* What is being asked: Recast each line of the listing below as a JSON list of strings, one string per line, with blank lines skipped. Leave the pictures out of your answer.

* Data shown:

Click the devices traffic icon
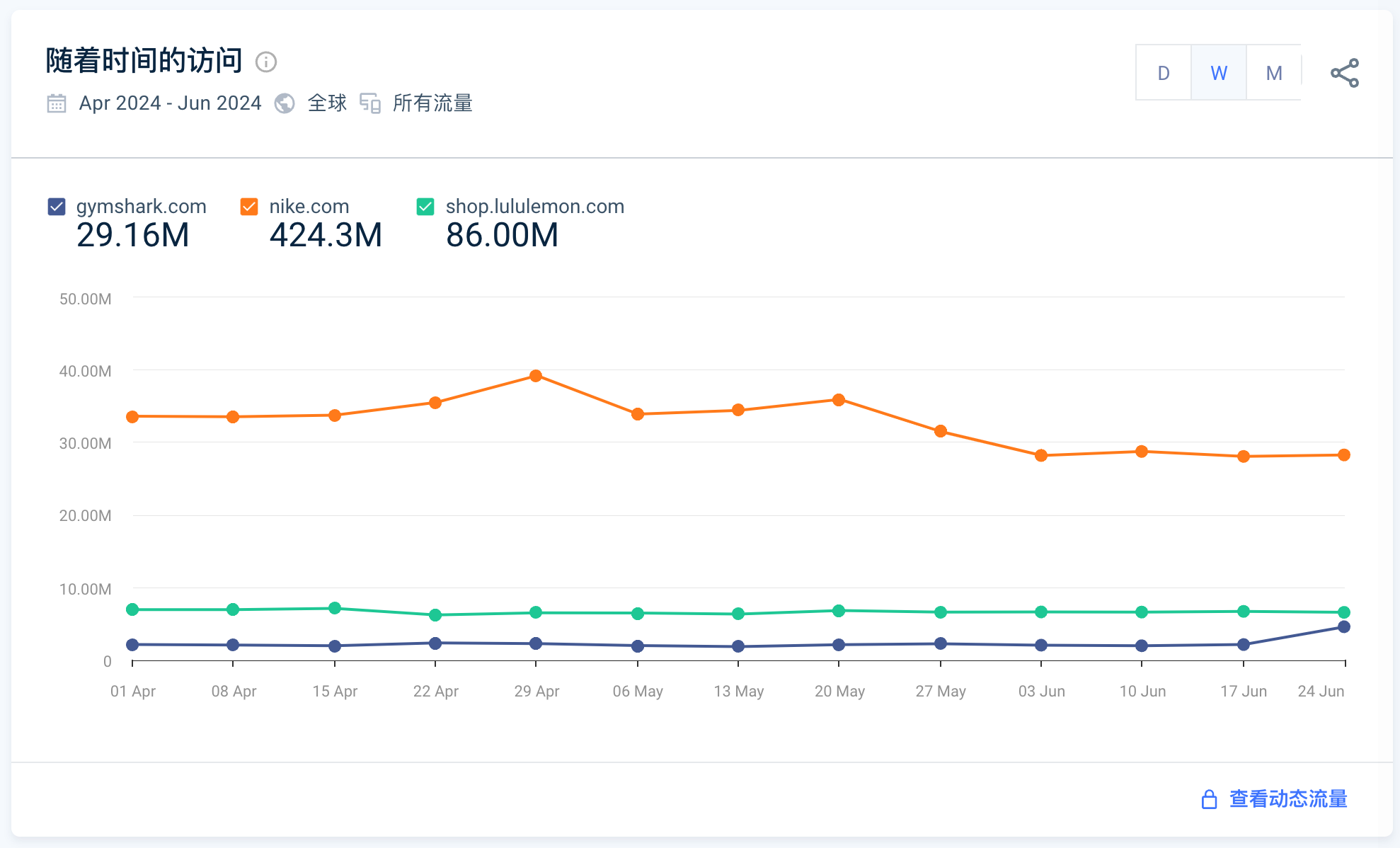tap(370, 103)
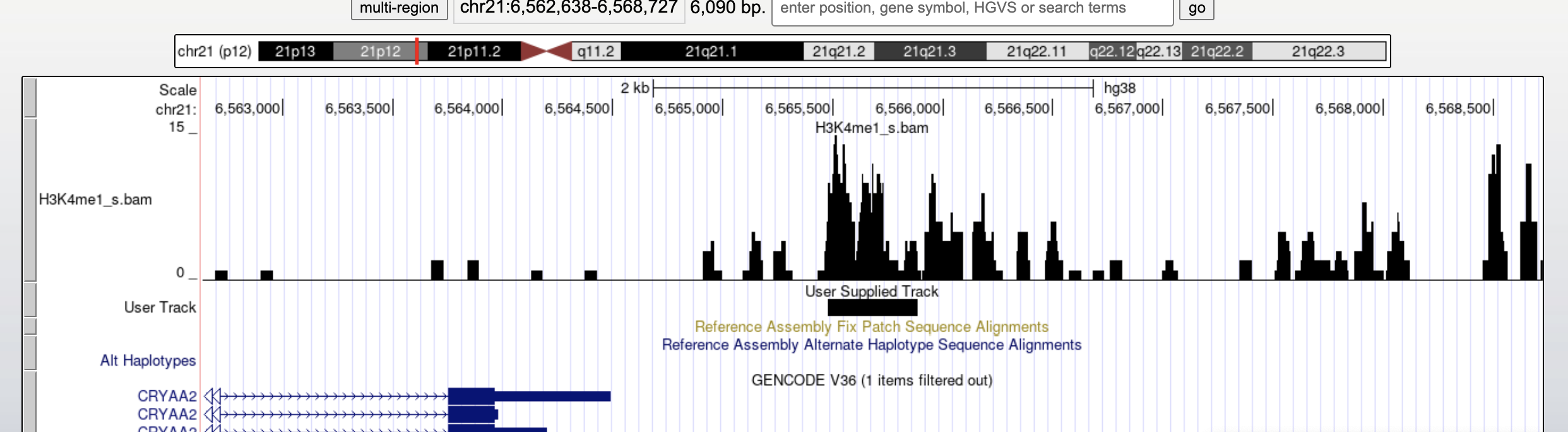
Task: Click the red position marker on the ideogram
Action: 417,51
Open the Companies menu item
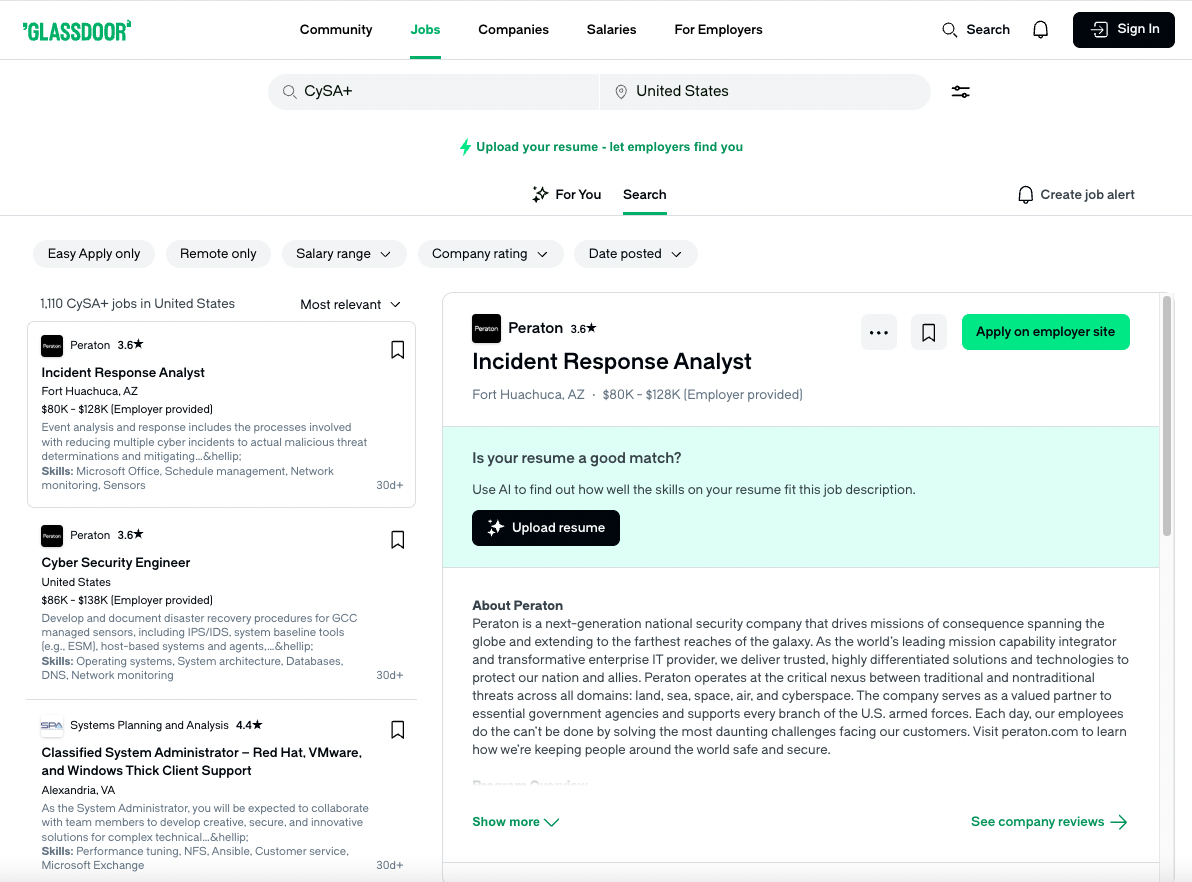 pos(513,30)
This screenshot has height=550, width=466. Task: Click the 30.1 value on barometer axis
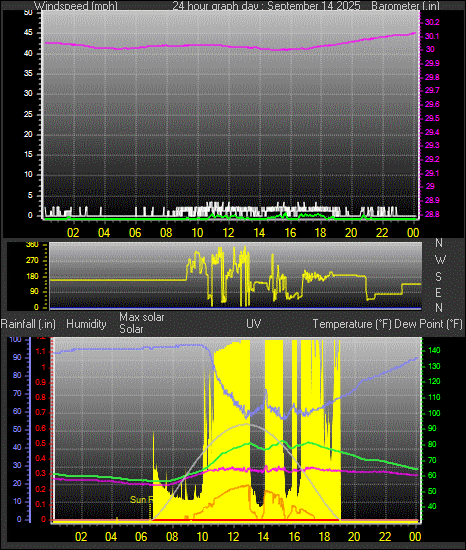432,36
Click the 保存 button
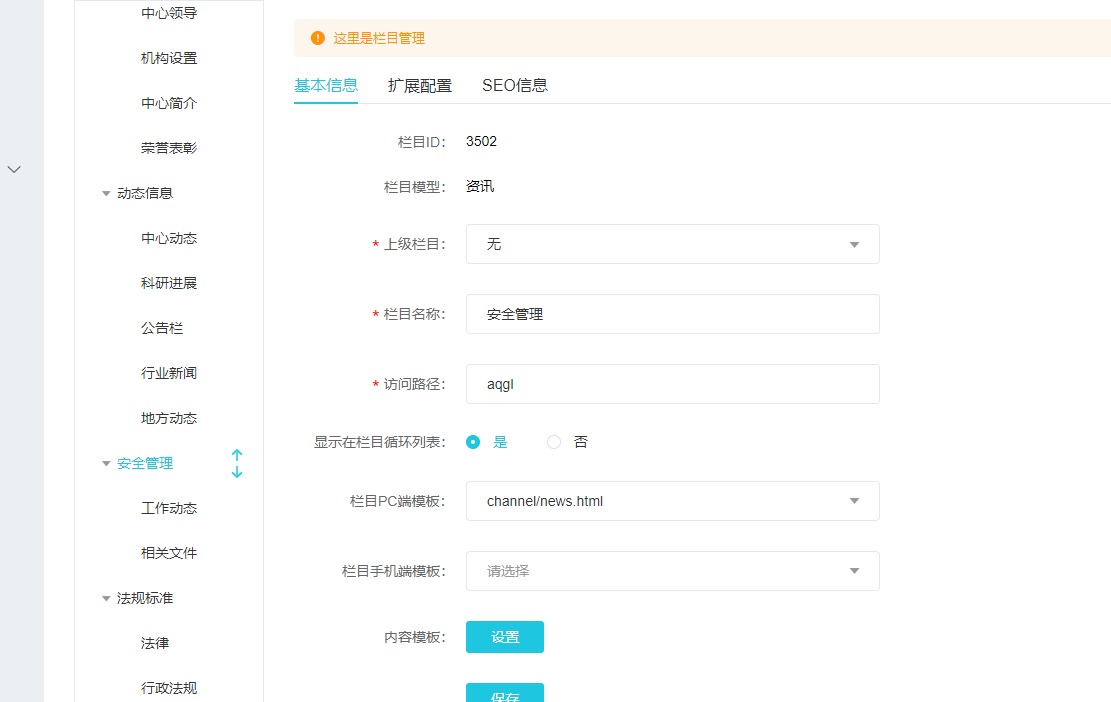The image size is (1111, 702). (x=505, y=694)
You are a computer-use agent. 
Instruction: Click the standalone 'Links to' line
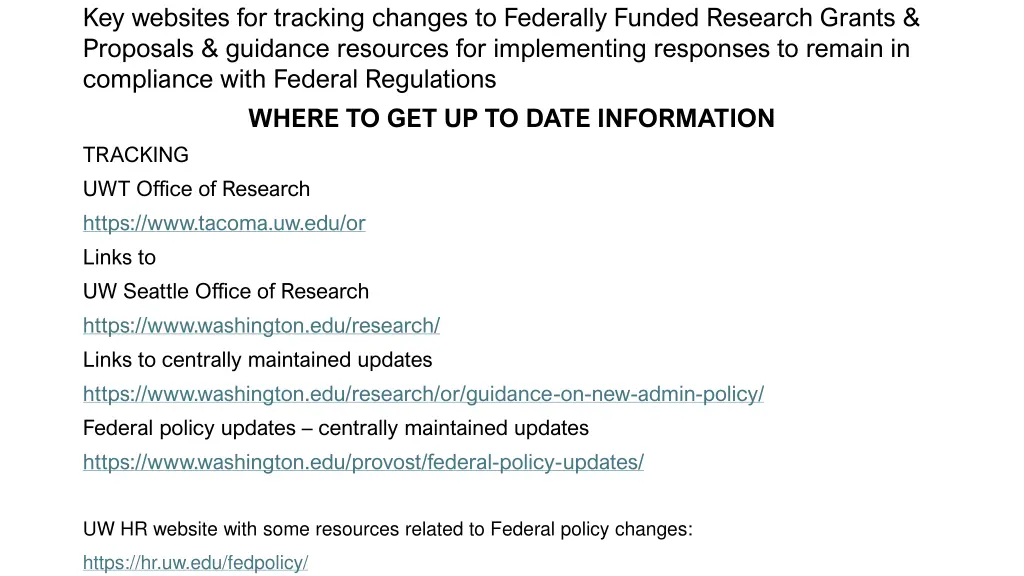[x=119, y=257]
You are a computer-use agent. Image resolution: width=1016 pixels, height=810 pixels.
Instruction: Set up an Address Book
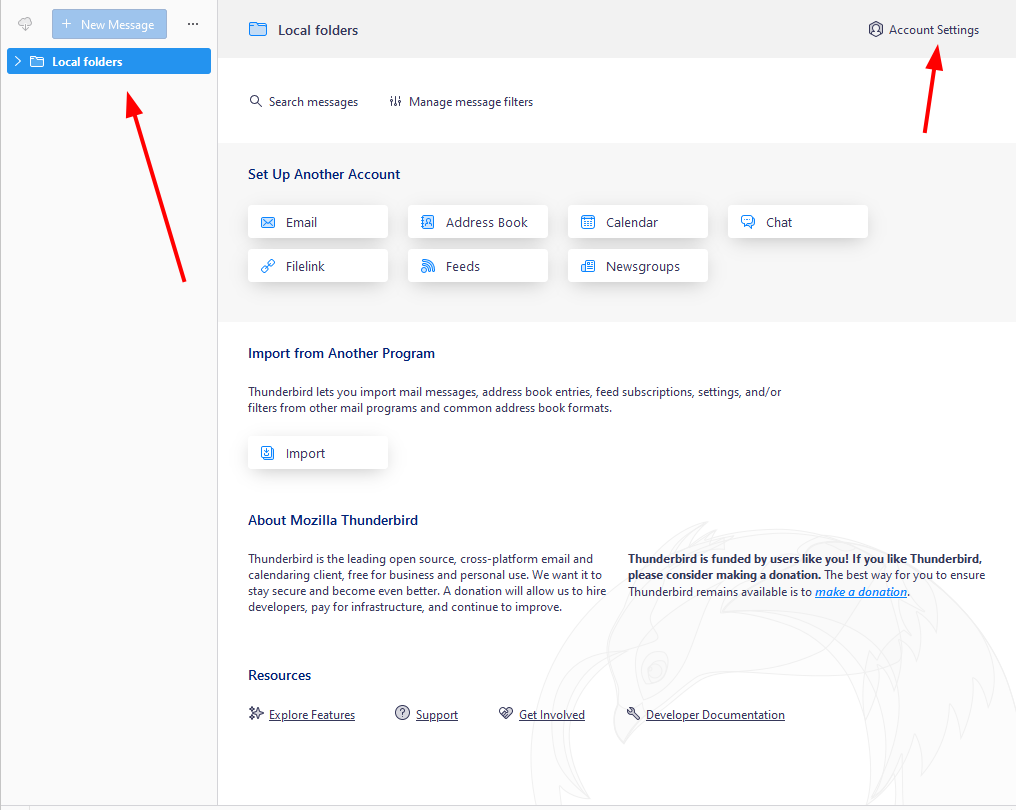point(477,222)
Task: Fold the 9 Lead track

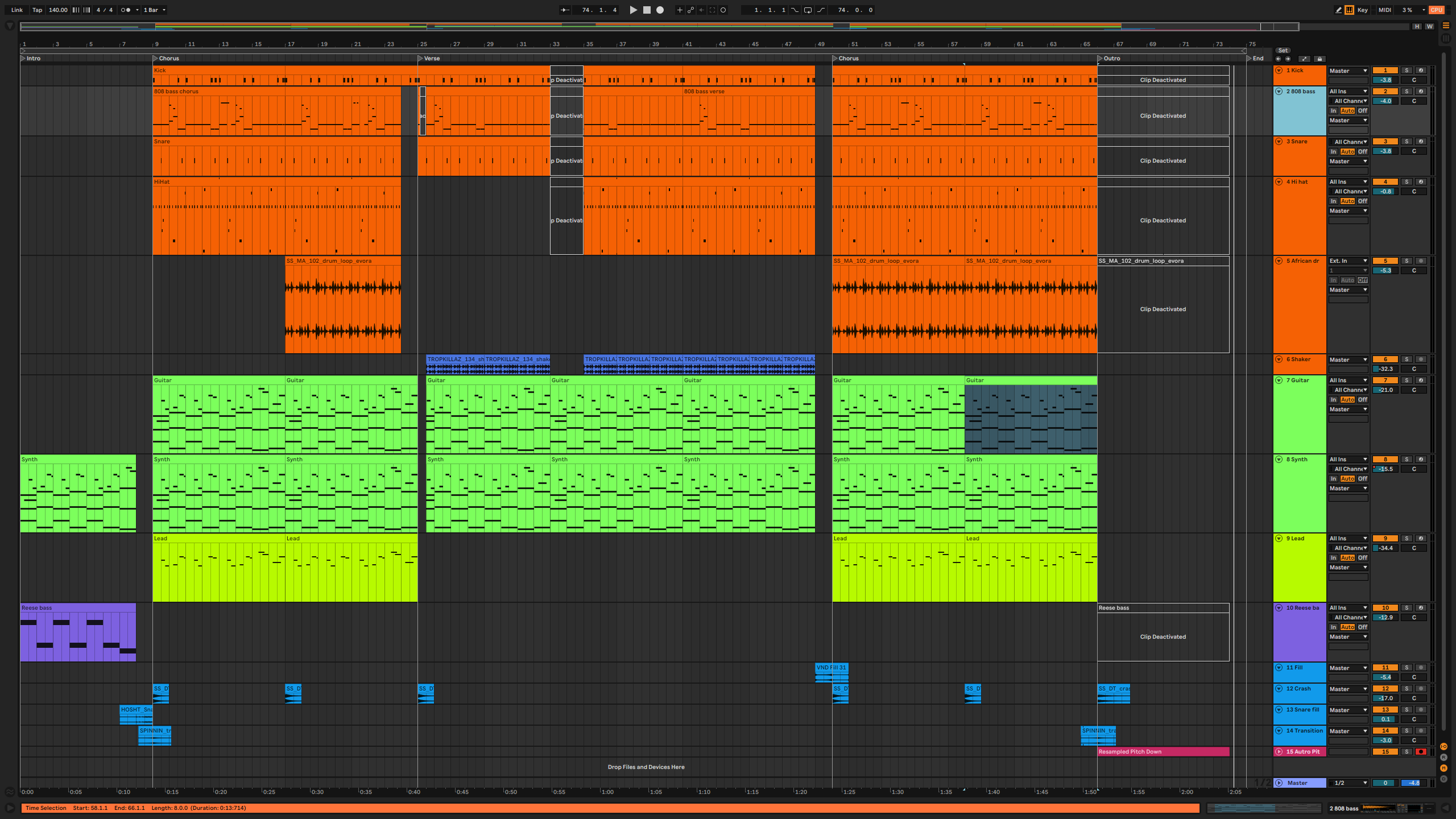Action: point(1279,538)
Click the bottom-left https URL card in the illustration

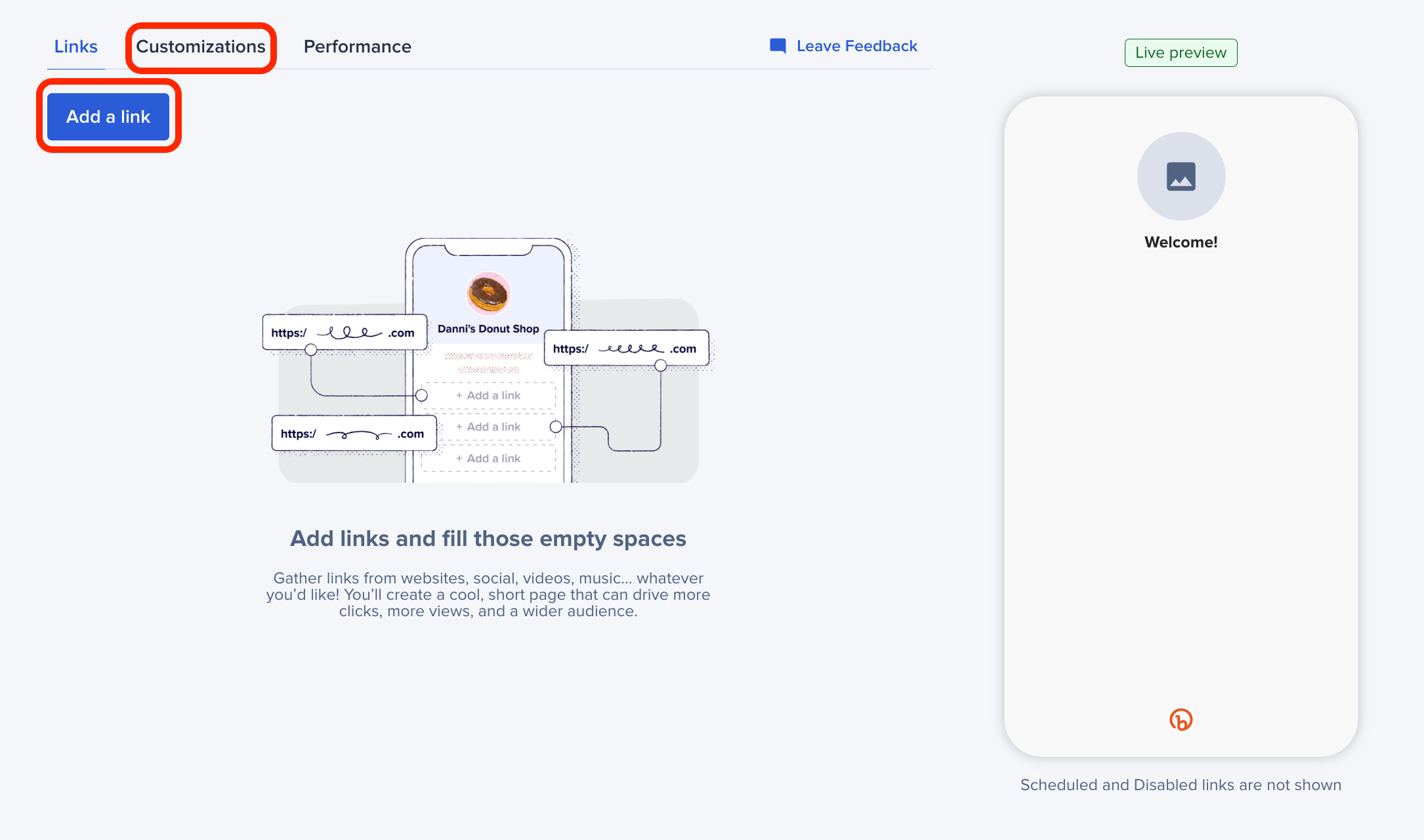click(x=354, y=433)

* Exercise answer:
[
  "Click the devices traffic icon",
  "tap(370, 103)",
  "Task: Click the red position marker on the ideogram",
  "Action: 417,51",
  "Open the Companies menu item",
  " pos(513,30)",
  "This screenshot has height=550, width=466. Task: Click the 30.1 value on barometer axis",
  "432,36",
  "Click the 保存 button",
  "The image size is (1111, 702). (x=505, y=694)",
  "You are a computer-use agent. ",
  "Instruction: Click the standalone 'Links to' line",
  "[x=119, y=257]",
  "You are a computer-use agent. Image resolution: width=1016 pixels, height=810 pixels.",
  "Instruction: Set up an Address Book",
  "point(477,222)",
  "Task: Fold the 9 Lead track",
  "Action: point(1279,538)",
  "Click the bottom-left https URL card in the illustration",
  "click(x=354, y=433)"
]